**Testo da leggere**
━━━━

SCRIPTA MANENT - 10/10/2010

Ti sento ancora, ti rivedo: “…purtroppo, Paolo Mazzullo è morto”.

DI CIRO

Si è quel che si è da vivi e appena dopo morti, sennò s’incorre nei patetici commiati in cui ci si affanna a tesser elogi per chi non c’è più. Si dovrebbe avere il coraggio di dire a un malfattore appena morto che era un figlio di buonadonna. Ma Paolo era il più autentico e magnifico dei figli di buonadonna! Perché chi mette voce-pensiero-corpo in radio affermando cose scomode e “non politicamente corrette”, gestendo alla sua maniera spiccia ma (vivaddio!) con autorità le vicende della Radio, non temendo reazioni e dissensi e quindi pochi ascolti, è comunque una persona da stimare, da rispettare. Certo ne ha avuti di avversari e persone distanti dal suo pensiero (compreso io!)… Ma oggi mi riprende la ben nota sensazione di gola secca e vuoto allo stomaco. Purtroppo Paolo non è c’è più. Purtroppo – qui parola inflazionata - ci sono quelli come me che non sanno piangere e non manifestano il malessere all’esterno . Oggi la notizia dall’amico Emilio, a cui chiedevo il perché di due giorni in cui non andava in onda. Questo il laconico messaggio: “ciao Ciro, purtroppo Paolo Mazzullo è morto”. Poche essenziali parole cambiano il mondo, la storia. Non so di cosa e come sia morto, a questo punto poco importa! Forse, credo, una cosa improvvisa… E questo la dice tutta su come la morte sia sempre un furto e una violenza! Come credente porterò al buon Dio - credo che male non gli faccia! – un pensiero e una preghiera per il “buon” Paolo, seppure lui si è sempre palesato lontano da quanto sapeva di chiesa. Perché “buono” è anche chi è sincero, chi non finge, chi dice la verità (magari la sua!) ma è comunque in buona fede. Eppoi le categorie sono etichette che appiccicano gli uomini, non certo il “Principale” di lassù.

━━━━

**Dati forniti**
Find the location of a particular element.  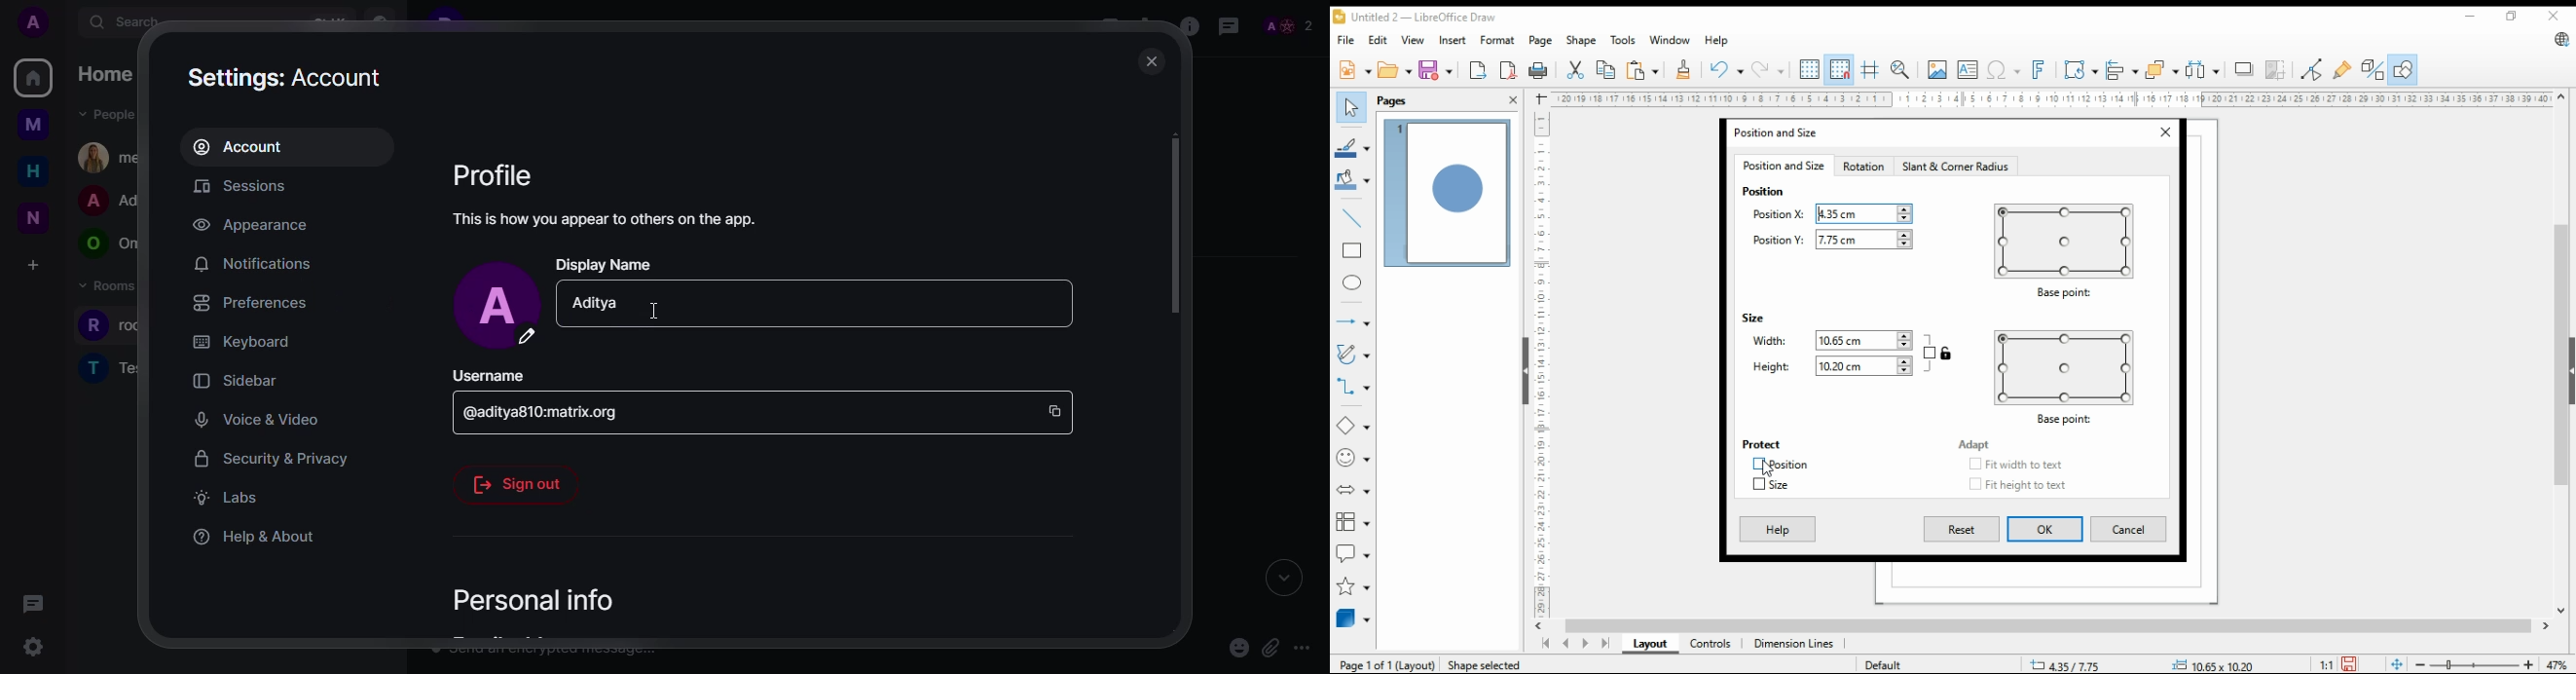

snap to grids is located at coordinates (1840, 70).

━━━━

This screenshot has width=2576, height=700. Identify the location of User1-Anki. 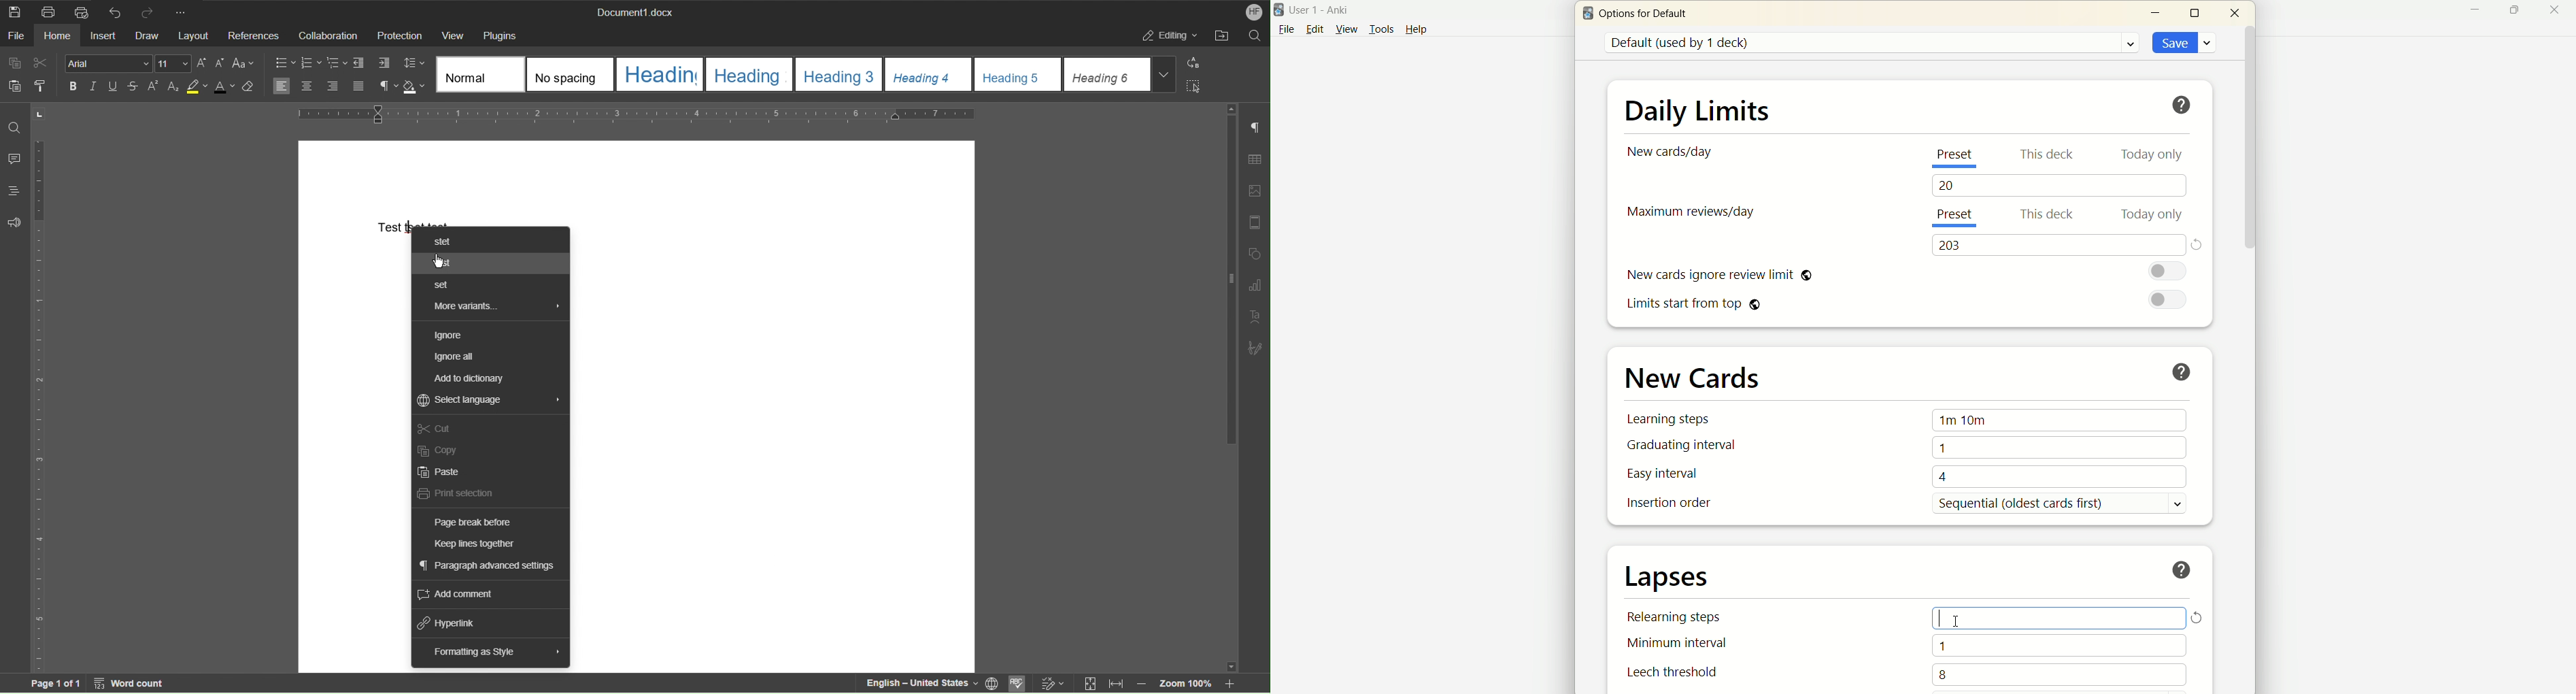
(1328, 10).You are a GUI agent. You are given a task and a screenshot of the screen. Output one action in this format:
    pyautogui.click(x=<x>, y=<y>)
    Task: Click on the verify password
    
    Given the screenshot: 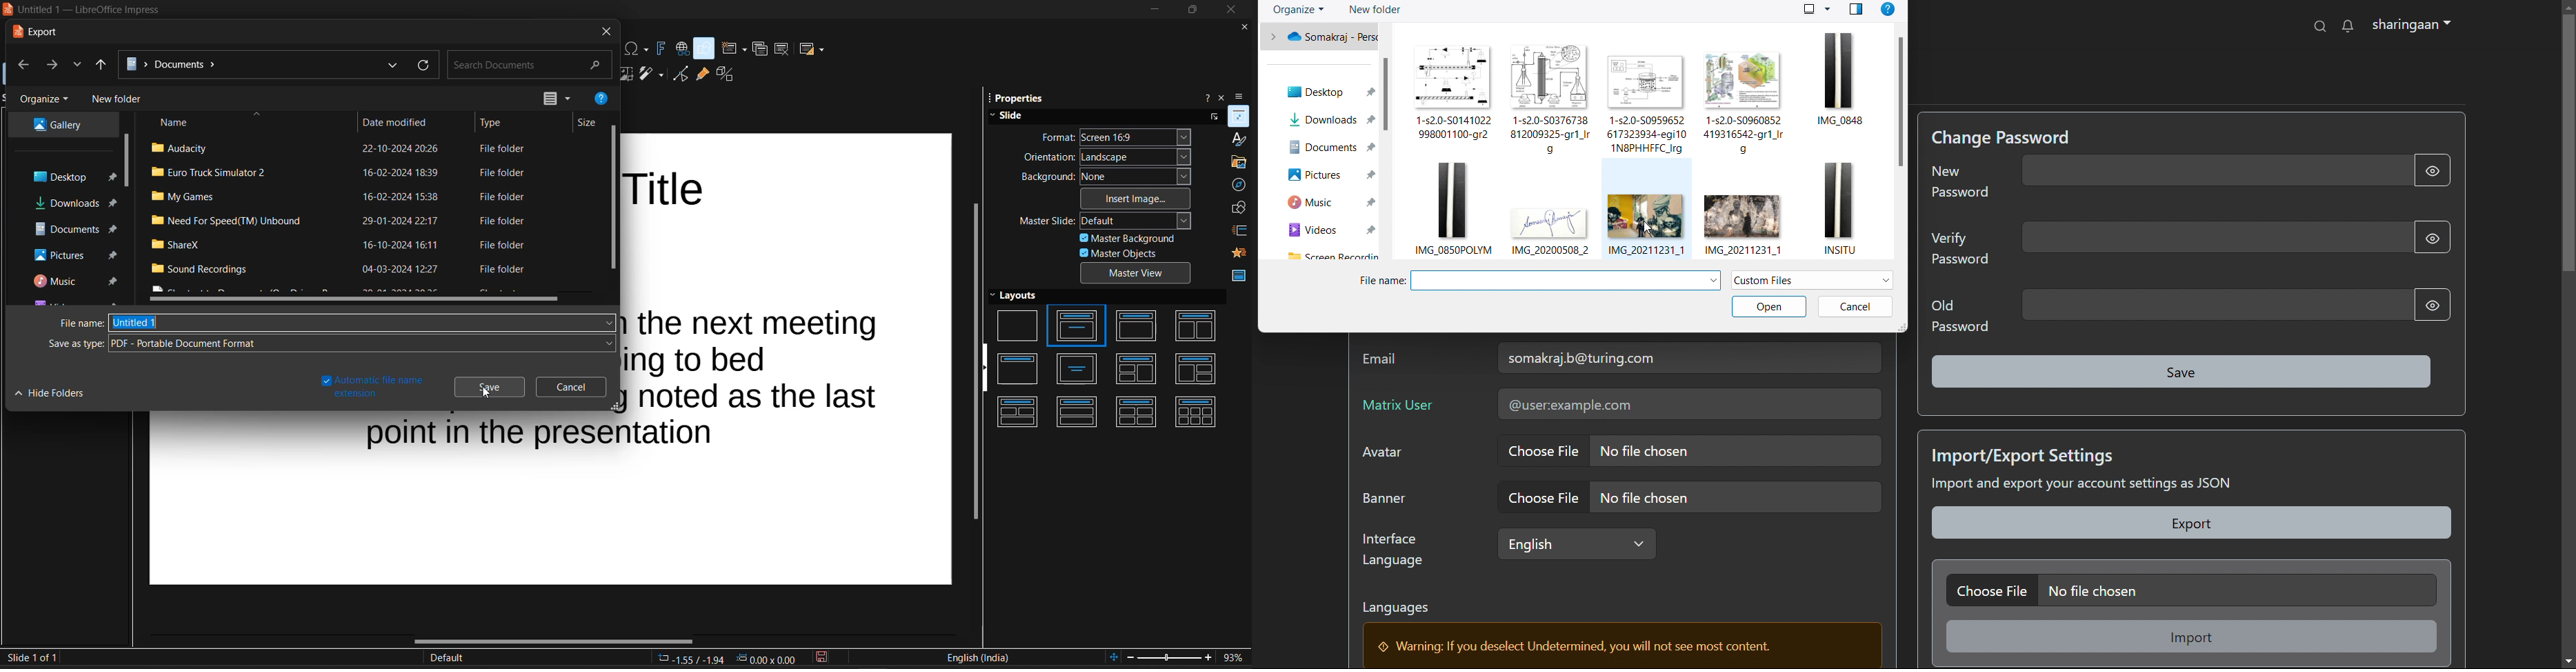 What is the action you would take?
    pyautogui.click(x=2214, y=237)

━━━━

**Compito A**
Riassumi in due frasi il testo sulla morte di Paolo Mazzullo.
**Compito B**
Riprendi il testo su Paolo Mazzullo subito dopo la sua ultima frase e portalo avanti.
I dati non hanno alcun legame con il testo.

**Risposta finale A**
Ciro ricorda Paolo Mazzullo, appena scomparso, come una persona autentica che in radio diceva cose scomode e non politicamente corrette senza temere dissensi né pochi ascolti, e che per questo merita stima e rispetto anche da chi non condivideva il suo pensiero. Saputa la notizia da un breve messaggio dell'amico Emilio, Ciro, da credente, promette un pensiero e una preghiera per Paolo, che giudica "buono" perché sincero e in buona fede, anche se lontano dalla chiesa.

**Risposta finale B**
Ti rivedo con la giacca jeans davanti al Qube una sera, a un concerto di un mio amico in una cover band dei Muse, coi capelli grigi, appoggiato sospeso a una transenna, in un atteggiamento da “artro che giovani d’oggi!”, figura minuta ma temperamento energico. Oppure una mattina dell’aprile 2009 all’angolo di Via Gabrielli, la via della tua amata Radio Rock, il giorno in cui partisti insieme a decine di ascoltatori (la “testa” della carovana col fido Marcello) in improvvisati camion per portare materiale e cibo ai terremotati. Mi pare di ascoltarti ancora il sabato sera (a spezzoni) e qualche volta intorno alle 14 per “l’ora del panino”. Oggi, al pensiero di te, mi succede di accostarti a Giorgio Gaber, autore che tu hai amato tanto. Quante volte hai trasmesso “Qualcuno era comunista” e “La mia generazione ha perso”. Ecco qualcosa che ci accomuna al grande Giorgio: il rigore, la passione per le idee e il coraggio di spararle, a volte anche brutalmente o con volgarità ma sentite, vere. Pensare a questo e al fatto che pochi anni e sono tuo coetaneo mi fa rabbrividire! Sei andato via troppo presto! La morte “colpisce” chi rimane, cioè noi. Questa ingiustizia chiamata morte è una cosa che non ti riguarda, ormai tu sei nel “mistero” dell’aldilà, noi restiamo quaggiù sbigottiti e ignari, pensando di essere eterni e non avendo spiegazione al dolore e alla morte. L’ultima speranza, anzi una certezza, è che la tua “creatura” deve continuare, è quasi un debito morale verso di te! E’ la gratitudine che sono chiamati a manifestare DJ e non solo per le tante energie da te spese in quest’avventura chiamata Radio Rock.

Ciao per sempre Ciro.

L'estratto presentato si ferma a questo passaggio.